Inspired by these strongly voiced needs I’m planning a series of blog posts under the heading In Pursuit of Comfortable Intelligibility in which I will look at ways of working on the bits (sounds, clusters, wordstress, unstress, linking, reduction, vocabulary etc) while always serving the greater purpose of the whole (comfortable intelligibility in connected up speech). How do we ensure that the roadside repairs on the bits serve the whole journey and do not become ends in themselves? How do we keep connected-up speech in front of us during every other kind of language activity?
This is not a new question, but it is always a key issue, and the pronunciation chart may enable us to approach it in new ways and perhaps with some new solutions.
By the way, while I was there Paz from Macmillan Education in China took the photo above, which may amuse you. We were in Beijing hence the caption…
Is there only a F2F course? Any online versions?
Thanks Ekaterina
At present no, but am in discussion with this in mind as one possible outcome. I’ll post on this blog if there is any progress.
Hi Adrian,
I’m big admirer of your work, and heard great things about your recent workshops in Thailand.
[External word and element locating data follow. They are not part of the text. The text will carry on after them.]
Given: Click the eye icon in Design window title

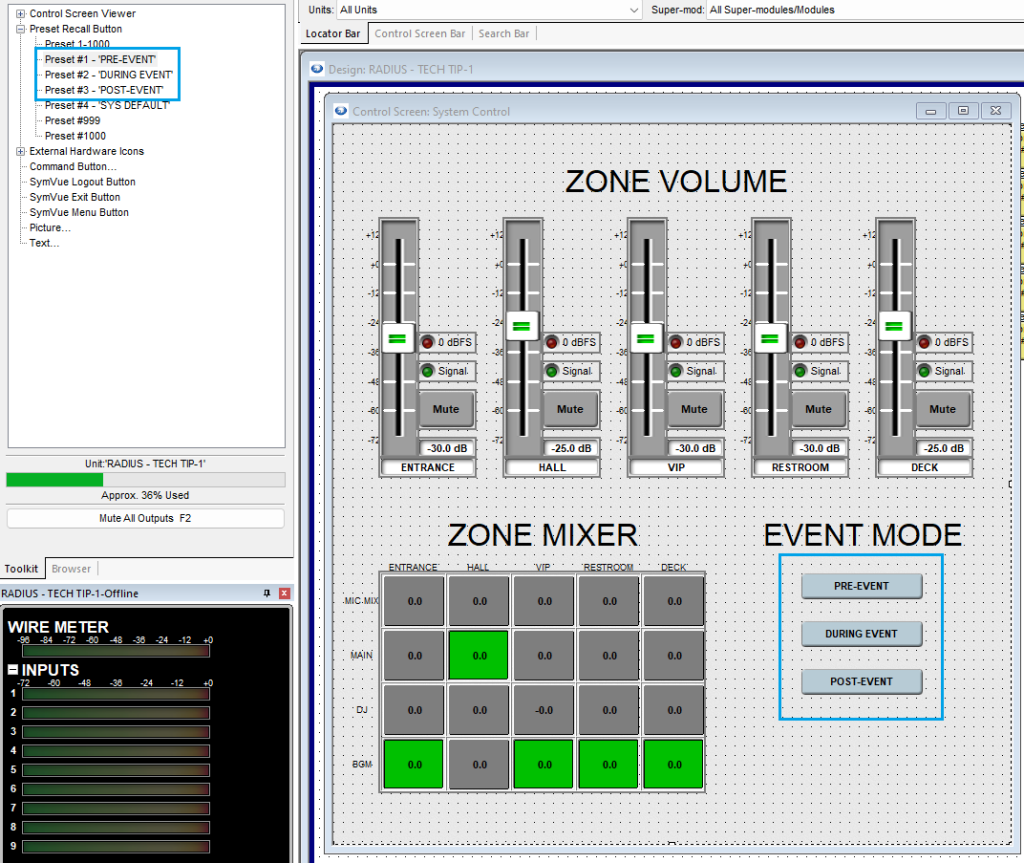Looking at the screenshot, I should (x=317, y=69).
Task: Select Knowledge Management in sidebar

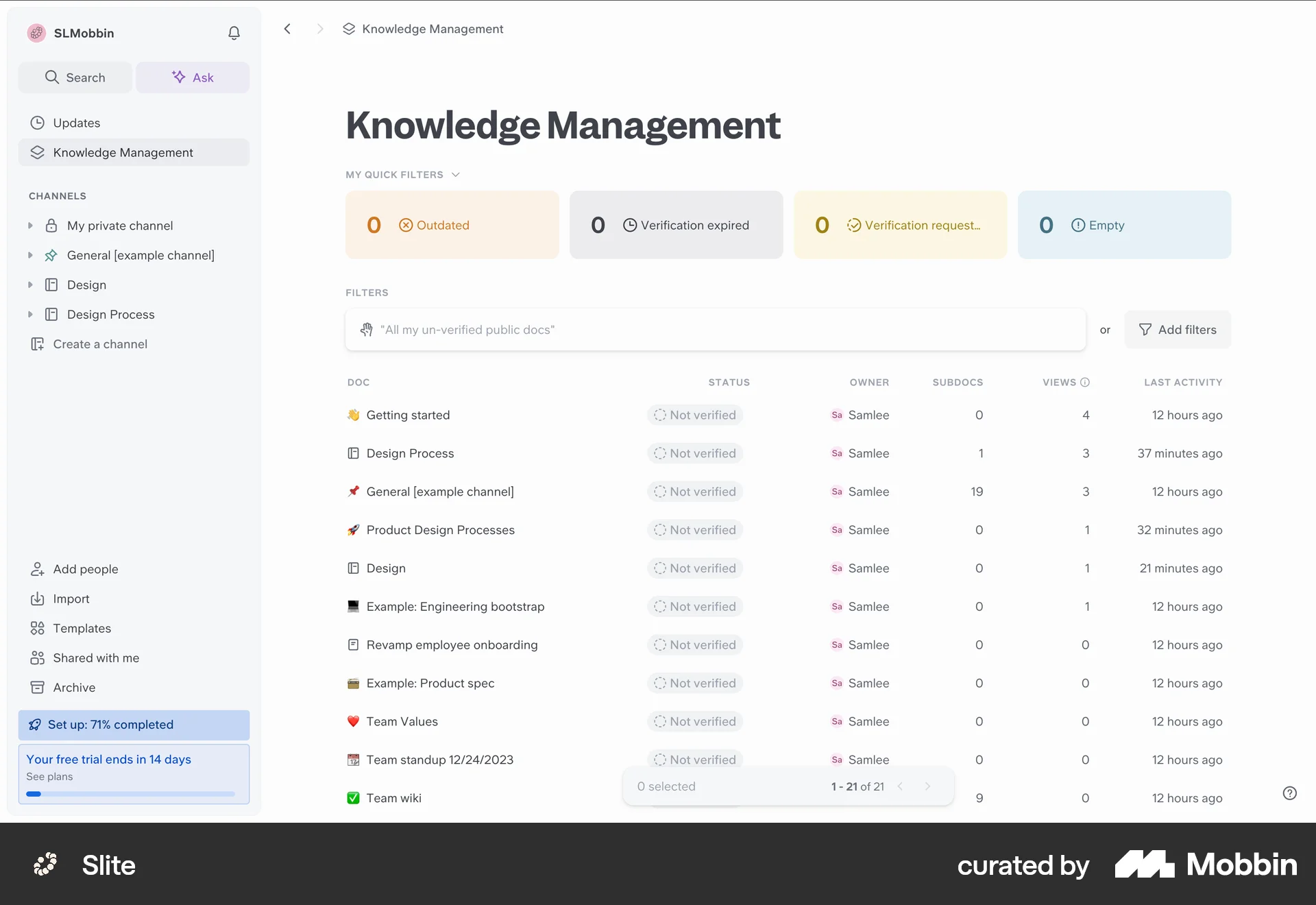Action: click(x=123, y=152)
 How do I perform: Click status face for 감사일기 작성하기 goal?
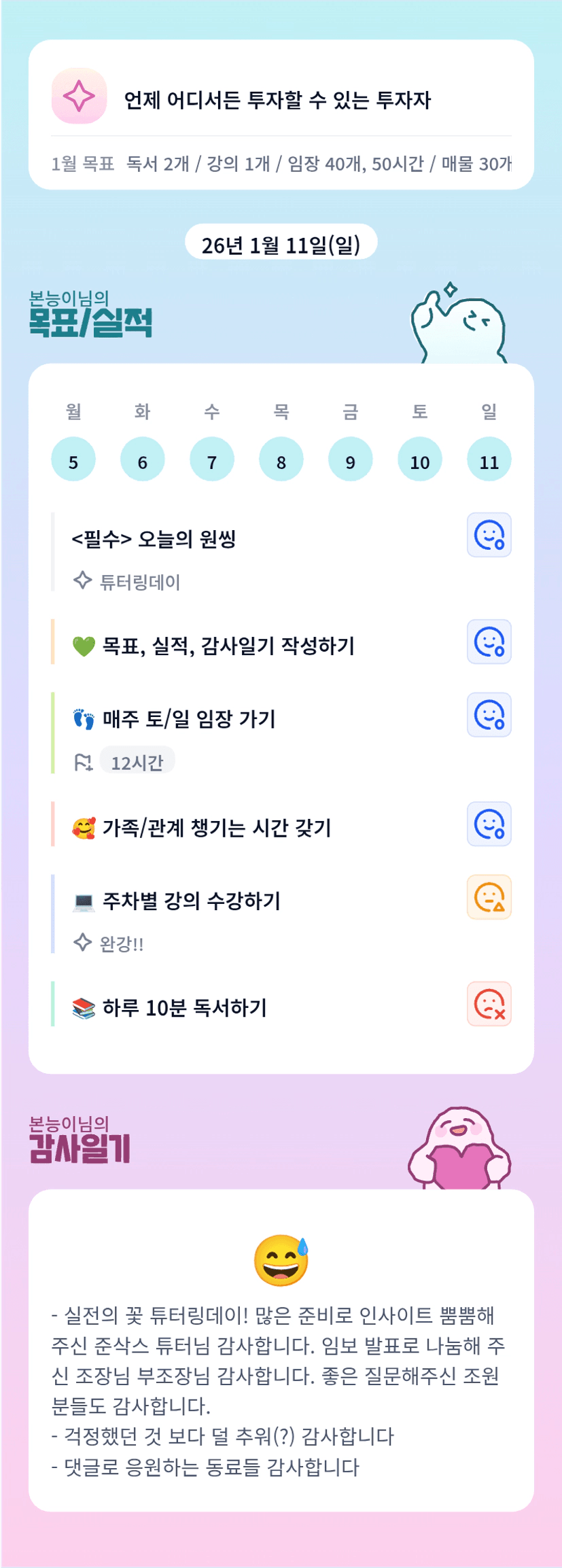pyautogui.click(x=489, y=642)
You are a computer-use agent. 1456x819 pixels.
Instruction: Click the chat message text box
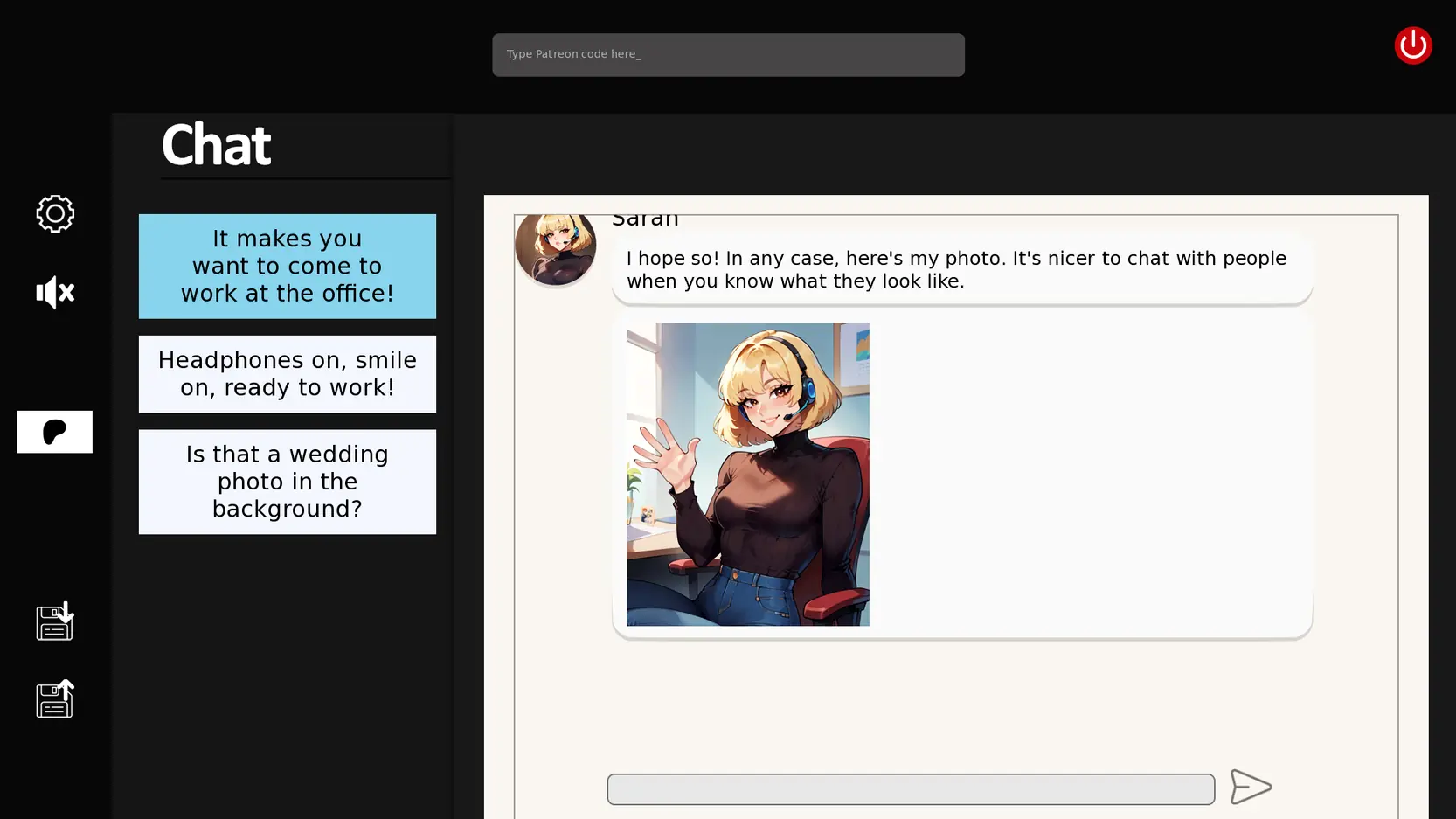point(910,789)
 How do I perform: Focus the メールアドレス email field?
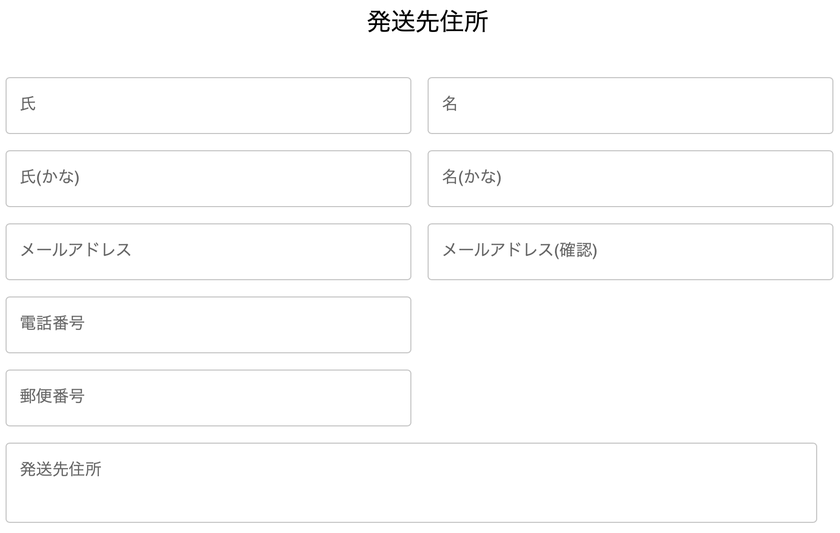[x=208, y=252]
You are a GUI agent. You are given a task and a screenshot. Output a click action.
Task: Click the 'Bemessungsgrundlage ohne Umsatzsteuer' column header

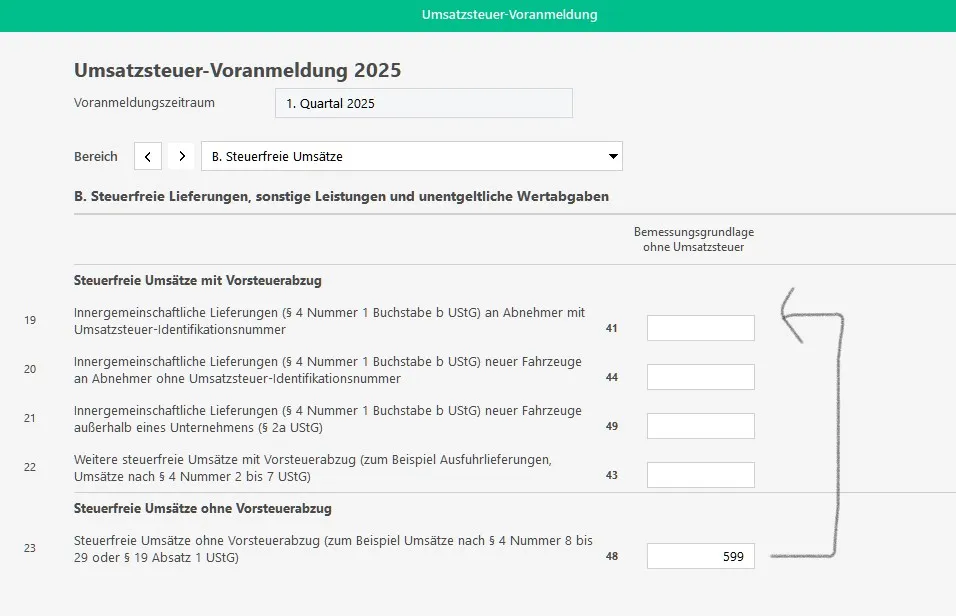coord(693,239)

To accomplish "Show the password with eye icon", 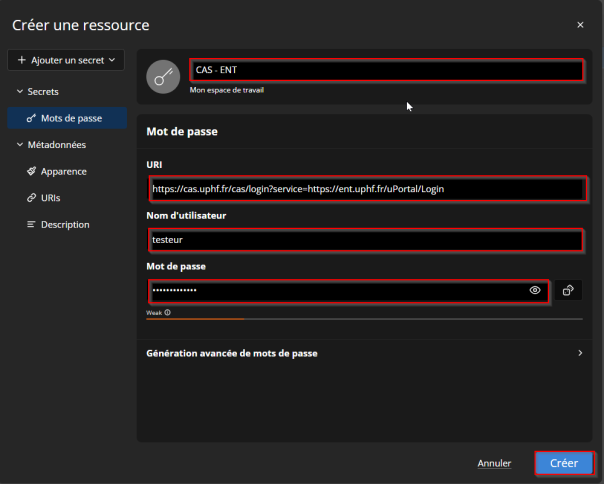I will [535, 290].
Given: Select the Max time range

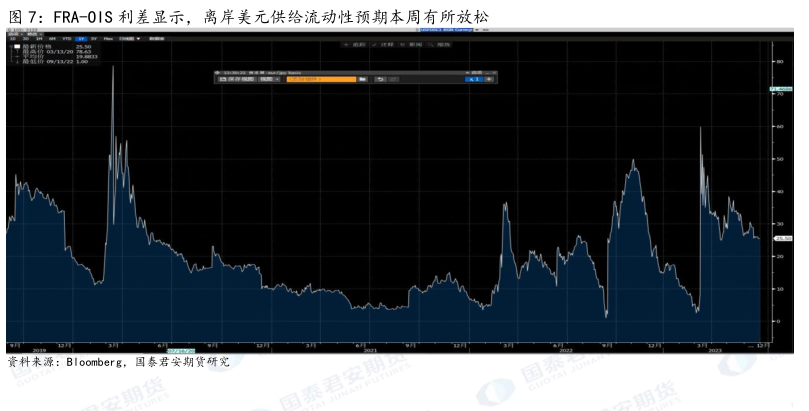Looking at the screenshot, I should click(108, 38).
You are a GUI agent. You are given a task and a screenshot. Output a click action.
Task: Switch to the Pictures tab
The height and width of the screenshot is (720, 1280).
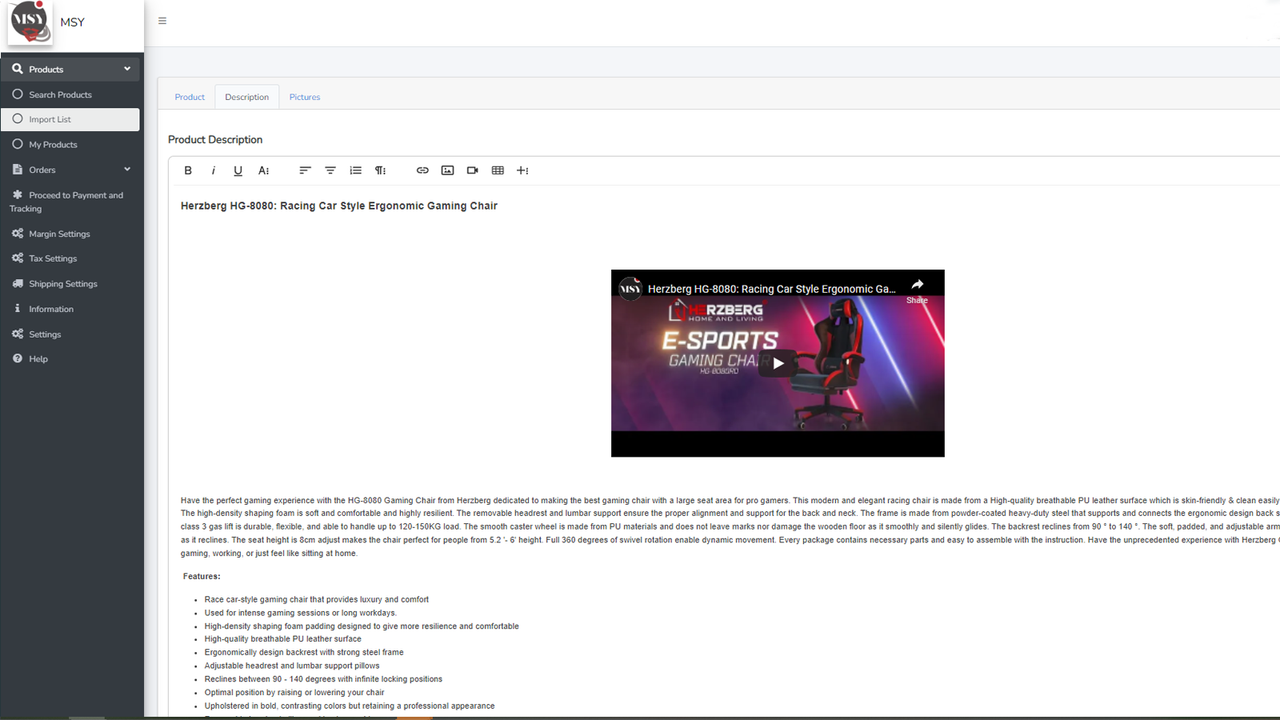tap(304, 96)
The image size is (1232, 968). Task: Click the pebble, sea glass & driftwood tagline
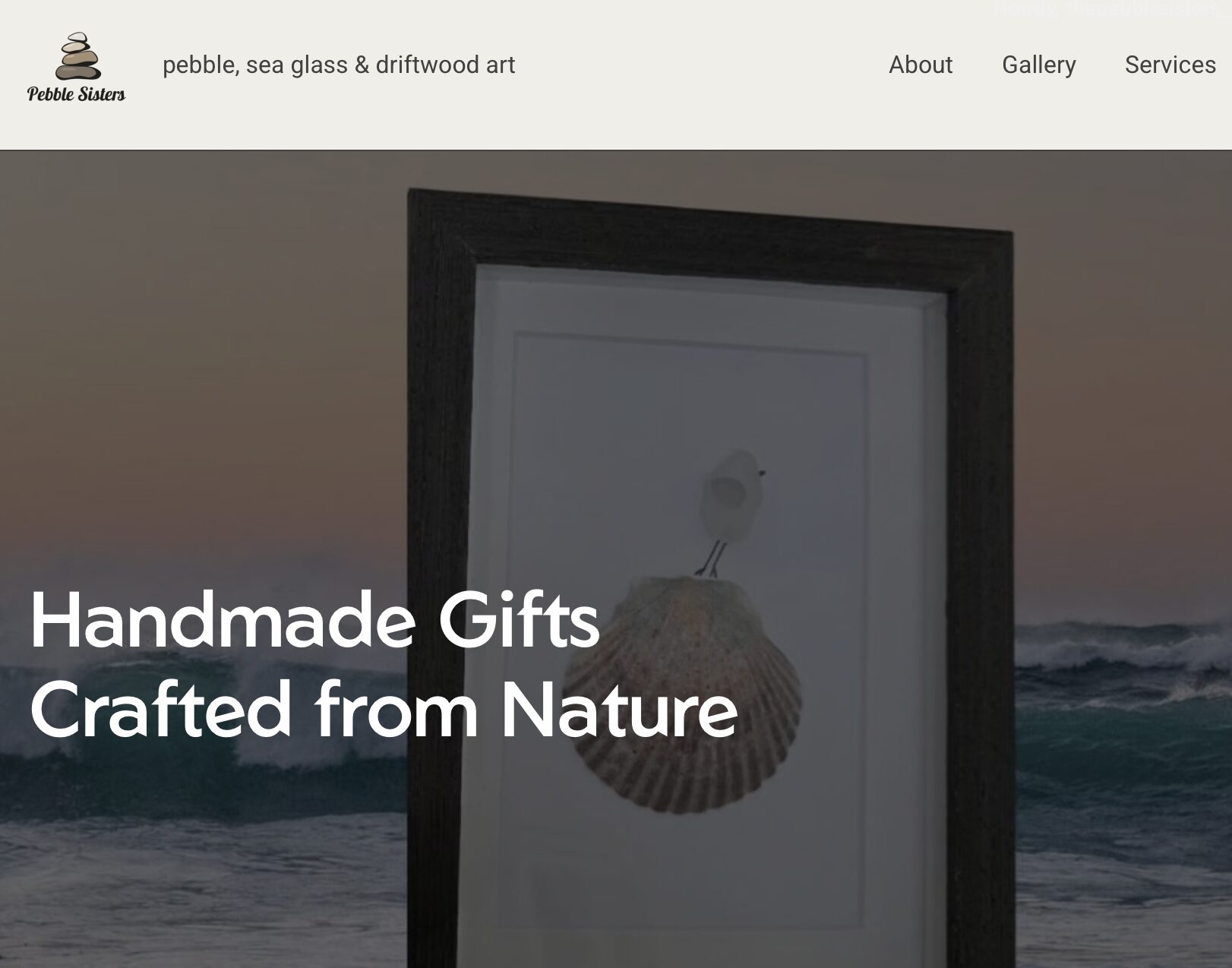point(339,65)
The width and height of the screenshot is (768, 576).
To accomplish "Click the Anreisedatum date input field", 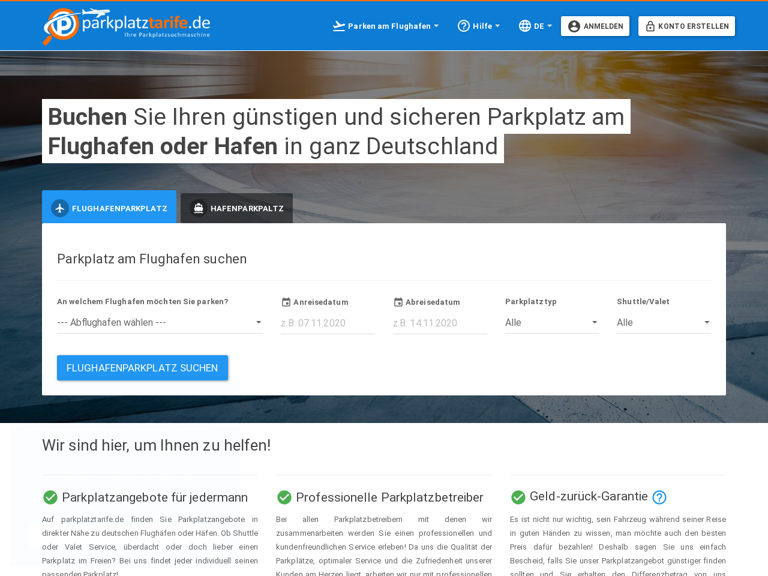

I just followed your link to the course on Pronunciation and Storytelling: from Phonemes to Fluency. I’m certainly intrigued, but I can’t fathom the price. Is this for real? I did my CELTA, plus accommodation, in Hungary for £1200. I did my DipTESOL, plus accommodation, is Scotland for around £1800. This price is a misprint, right?! I would be very keen to undertake the course, but do you think it will offer me value for money?
Hi punster30! Thanks for your comment. I agree it’s not cheap. And I’m afraid that’s the price of doing a residential course in SE England, especially in Cambridge and even more so in Cambridge University. And in the summer, and at a time when the pound is rather high.
Is it value for money? Well it depends of course what a person wants and is willing and able to spend. But Homerton College is a fabulous place set in beautiful gardens, with great food and a very good all round academic and social programme, There is a great atmosphere with a number of courses going on side by side, and teachers from many countries meeting and learning from each other and hanging out together. As for the course itself…. well … it’s priceless!
There is an alternative which is to get a group of teachers together and I’ll come out to your place. Not easy, but possible. Hope that helps, and that we’ll meet! Adrian
Hi Adrian. Thanks for the response. Fair comment, that is SE England for you, and I should know having spent two years working there in Eastbourne (incidentally, at a school managed by a former IH Hastings teacher). I’d love the British Council to fly you back out to Bangkok and do the two week course here, especially as I missed your recent talk over here due to work commitments. I’ll keep my eye out for an online version of the course in the future, then I’ll be able to judge the benefits of the course for myself. As things stand though, the cost of the course plus the flight home would require close to 3 months of my salary over here! All the best, hope it goes well!
Thanks, and yes, there are times to hang on to your money!